@Peter R Interesting difference of opinion? Care to expand a little on your logic?
https://coingeek.com/coingeek-nchain-announce-miners-choice-initiative-bitcoin-cash-transaction-fees-values/
CoinGeek and nChain’s mining firms plan to adjust settings in the software running on their BCH mining units to make two changes:
(1) Remove the current minimum “dust limit” of 546 Satoshi. This will makes it is possible for users to send as little as 1 Satoshi (one hundred millionth of a single Bitcoin Cash coin) via a BCH transaction. Any miner can accept a 1 Satoshi transaction amount, and it should be included in a valid block that all other miners will accept.
(2) Accept some free (zero mining fee) transactions in each block they mine. CoinGeek and nChain believe that miners should be able to accept free transactions, rather than requiring users to pay a minimum of 1 Satoshi per byte. Their mining firms will each designate a number of free transactions they will accept in each mined block.

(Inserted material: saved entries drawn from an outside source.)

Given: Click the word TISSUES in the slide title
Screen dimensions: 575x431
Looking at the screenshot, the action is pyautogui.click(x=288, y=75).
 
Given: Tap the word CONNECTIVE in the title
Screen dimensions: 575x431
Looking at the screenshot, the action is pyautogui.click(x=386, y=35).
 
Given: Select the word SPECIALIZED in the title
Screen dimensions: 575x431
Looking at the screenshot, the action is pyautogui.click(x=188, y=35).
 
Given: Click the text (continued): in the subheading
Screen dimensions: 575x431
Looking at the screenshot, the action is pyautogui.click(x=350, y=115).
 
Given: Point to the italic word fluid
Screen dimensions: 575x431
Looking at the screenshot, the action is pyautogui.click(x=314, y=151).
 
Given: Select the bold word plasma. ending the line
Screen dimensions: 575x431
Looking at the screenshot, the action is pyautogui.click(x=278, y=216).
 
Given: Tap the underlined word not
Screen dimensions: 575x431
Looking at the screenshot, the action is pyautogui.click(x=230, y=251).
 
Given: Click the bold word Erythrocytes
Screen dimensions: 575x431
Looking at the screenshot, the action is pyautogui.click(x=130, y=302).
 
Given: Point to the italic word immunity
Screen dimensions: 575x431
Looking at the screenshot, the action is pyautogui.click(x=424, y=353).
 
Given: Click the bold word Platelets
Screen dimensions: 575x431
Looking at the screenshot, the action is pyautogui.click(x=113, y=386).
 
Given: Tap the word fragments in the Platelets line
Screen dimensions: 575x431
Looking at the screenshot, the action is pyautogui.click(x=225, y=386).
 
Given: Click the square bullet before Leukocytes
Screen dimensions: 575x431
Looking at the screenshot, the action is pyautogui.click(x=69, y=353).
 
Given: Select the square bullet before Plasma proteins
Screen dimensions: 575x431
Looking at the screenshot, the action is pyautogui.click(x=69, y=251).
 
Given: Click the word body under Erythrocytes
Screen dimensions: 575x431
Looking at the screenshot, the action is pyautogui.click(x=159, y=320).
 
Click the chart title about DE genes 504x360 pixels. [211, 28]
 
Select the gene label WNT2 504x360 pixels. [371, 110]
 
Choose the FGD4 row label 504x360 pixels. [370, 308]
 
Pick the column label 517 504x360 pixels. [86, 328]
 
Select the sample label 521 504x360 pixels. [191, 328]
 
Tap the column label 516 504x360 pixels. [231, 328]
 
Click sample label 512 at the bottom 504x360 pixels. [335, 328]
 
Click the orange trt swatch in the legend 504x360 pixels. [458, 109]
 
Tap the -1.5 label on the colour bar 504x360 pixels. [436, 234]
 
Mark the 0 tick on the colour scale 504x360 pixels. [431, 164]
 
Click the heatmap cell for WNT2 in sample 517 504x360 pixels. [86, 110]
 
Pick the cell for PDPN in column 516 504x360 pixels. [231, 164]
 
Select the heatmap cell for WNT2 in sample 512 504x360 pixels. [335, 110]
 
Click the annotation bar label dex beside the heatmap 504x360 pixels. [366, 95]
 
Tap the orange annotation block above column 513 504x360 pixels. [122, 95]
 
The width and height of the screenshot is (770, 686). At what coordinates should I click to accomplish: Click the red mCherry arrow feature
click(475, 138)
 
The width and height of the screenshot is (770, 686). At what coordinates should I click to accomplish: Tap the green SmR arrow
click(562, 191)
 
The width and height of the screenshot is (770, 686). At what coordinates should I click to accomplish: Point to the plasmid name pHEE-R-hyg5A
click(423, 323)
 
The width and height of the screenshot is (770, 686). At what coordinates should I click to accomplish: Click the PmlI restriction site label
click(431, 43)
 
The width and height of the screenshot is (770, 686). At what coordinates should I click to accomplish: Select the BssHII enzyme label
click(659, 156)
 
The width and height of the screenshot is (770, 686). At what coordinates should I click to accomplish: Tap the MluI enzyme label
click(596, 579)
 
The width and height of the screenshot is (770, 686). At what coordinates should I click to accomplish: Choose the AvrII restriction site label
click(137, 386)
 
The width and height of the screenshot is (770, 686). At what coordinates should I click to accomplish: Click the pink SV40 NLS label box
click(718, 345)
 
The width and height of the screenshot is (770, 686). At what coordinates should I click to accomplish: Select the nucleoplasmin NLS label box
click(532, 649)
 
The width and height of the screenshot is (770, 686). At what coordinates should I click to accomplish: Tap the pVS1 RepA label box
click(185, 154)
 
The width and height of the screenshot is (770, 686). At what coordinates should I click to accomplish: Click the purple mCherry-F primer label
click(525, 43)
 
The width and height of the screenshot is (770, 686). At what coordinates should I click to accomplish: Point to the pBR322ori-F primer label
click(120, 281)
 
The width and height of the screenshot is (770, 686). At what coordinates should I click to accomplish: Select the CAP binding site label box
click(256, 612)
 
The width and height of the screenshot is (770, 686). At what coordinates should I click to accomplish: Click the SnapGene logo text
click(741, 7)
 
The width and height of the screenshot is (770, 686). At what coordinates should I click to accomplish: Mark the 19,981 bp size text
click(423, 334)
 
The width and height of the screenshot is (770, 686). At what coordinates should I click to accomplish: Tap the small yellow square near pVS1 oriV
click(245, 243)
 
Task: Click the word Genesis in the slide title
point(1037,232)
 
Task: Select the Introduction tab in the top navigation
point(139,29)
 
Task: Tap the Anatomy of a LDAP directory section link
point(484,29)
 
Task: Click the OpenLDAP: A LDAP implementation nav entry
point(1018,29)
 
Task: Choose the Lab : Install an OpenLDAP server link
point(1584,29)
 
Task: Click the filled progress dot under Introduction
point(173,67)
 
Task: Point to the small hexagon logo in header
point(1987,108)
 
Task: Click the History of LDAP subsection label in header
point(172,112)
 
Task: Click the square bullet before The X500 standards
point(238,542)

How would you go about better understanding the costs (what costs and to whom?) without real market conditions attached? The burden here, as with all other supply and demand issues for blockspace, falls clearly with the miners. Accepting single satoshi transactions would have many benefits for coloured coins, tokens and UTXO consolidation.
Your argument seems to be predicated with Core reasoning. '
if we remove the blocksize limit, the sudden rush would bloat the chain, or won't somebody care for those poor home nodes ' Well after a year that didn't happen, and home nodes are redundant. This then, is same argument over again; as if miners won't act economically rational.
Let's say worst fears happen and suddenly millions of 1sat TX are broadcast, any rational miner will just filter them out, rather than waste time (orphan risk) verifying them all. How about combining this initiative with the original coin age parameter to prevent people churning out chains of DoS Txs? Well for now we still have the 32MB limit in place, would this not act as a good test buffer?
I see a future where miners are compensated for including transactions that are not economical at face value. Imagine a stock exchange or streaming service using coloured coins could pay a dedicated miner to include the days trades in one batch?
Anyway, this initiative would be great for adoption and new economic use cases. We've all spent the last 3 years debunking what ifs. How about more, let's try and see?